**Assigned task**
Reproduce the listing below verbatim.

**Raw data**

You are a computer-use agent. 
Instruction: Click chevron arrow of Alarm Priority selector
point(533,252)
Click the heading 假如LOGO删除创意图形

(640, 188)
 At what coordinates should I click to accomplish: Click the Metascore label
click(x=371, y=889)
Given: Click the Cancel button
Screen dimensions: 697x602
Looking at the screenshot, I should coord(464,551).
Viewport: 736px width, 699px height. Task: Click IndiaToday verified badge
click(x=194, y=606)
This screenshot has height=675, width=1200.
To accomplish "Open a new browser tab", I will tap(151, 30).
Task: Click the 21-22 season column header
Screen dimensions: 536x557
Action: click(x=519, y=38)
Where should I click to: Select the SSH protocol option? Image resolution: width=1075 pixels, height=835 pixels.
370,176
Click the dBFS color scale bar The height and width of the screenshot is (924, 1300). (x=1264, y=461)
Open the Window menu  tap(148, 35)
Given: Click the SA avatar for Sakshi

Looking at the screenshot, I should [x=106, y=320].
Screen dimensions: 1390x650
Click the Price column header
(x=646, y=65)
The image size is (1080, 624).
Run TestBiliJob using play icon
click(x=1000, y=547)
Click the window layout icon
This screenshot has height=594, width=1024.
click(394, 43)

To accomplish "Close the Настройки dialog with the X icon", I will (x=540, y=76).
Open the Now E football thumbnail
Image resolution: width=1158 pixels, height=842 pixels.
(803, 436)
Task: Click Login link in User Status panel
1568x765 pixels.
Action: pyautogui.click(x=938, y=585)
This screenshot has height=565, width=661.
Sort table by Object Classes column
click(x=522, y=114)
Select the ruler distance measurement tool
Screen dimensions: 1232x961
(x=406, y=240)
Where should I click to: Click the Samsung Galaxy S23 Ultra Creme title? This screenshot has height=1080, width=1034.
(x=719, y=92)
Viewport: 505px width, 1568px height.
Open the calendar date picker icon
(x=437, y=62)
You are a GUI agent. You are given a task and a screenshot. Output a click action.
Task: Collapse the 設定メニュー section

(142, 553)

**Task answer**
You are a computer-use agent. 
Instruction: Click chevron arrow of Alarm Priority selector
point(533,252)
Click the heading 假如LOGO删除创意图形

(640, 188)
 At what coordinates should I click to accomplish: Click the Metascore label
click(x=371, y=889)
Given: Click the Cancel button
Screen dimensions: 697x602
Looking at the screenshot, I should coord(464,551).
Viewport: 736px width, 699px height. Task: Click IndiaToday verified badge
click(x=194, y=606)
This screenshot has height=675, width=1200.
To accomplish "Open a new browser tab", I will tap(151, 30).
Task: Click the 21-22 season column header
Screen dimensions: 536x557
Action: click(x=519, y=38)
Where should I click to: Select the SSH protocol option? Image resolution: width=1075 pixels, height=835 pixels.
370,176
Click the dBFS color scale bar The height and width of the screenshot is (924, 1300). (x=1264, y=461)
Open the Window menu  tap(148, 35)
Given: Click the SA avatar for Sakshi

Looking at the screenshot, I should [x=106, y=320].
Screen dimensions: 1390x650
Click the Price column header
(x=646, y=65)
The image size is (1080, 624).
Run TestBiliJob using play icon
click(x=1000, y=547)
Click the window layout icon
This screenshot has height=594, width=1024.
click(394, 43)

To accomplish "Close the Настройки dialog with the X icon", I will (x=540, y=76).
Open the Now E football thumbnail
Image resolution: width=1158 pixels, height=842 pixels.
(803, 436)
Task: Click Login link in User Status panel
1568x765 pixels.
Action: pyautogui.click(x=938, y=585)
This screenshot has height=565, width=661.
Sort table by Object Classes column
click(x=522, y=114)
Select the ruler distance measurement tool
Screen dimensions: 1232x961
(x=406, y=240)
Where should I click to: Click the Samsung Galaxy S23 Ultra Creme title? This screenshot has height=1080, width=1034.
(x=719, y=92)
Viewport: 505px width, 1568px height.
Open the calendar date picker icon
(x=437, y=62)
You are a GUI agent. You are given a task and a screenshot. Output a click action.
Task: Collapse the 設定メニュー section

(142, 553)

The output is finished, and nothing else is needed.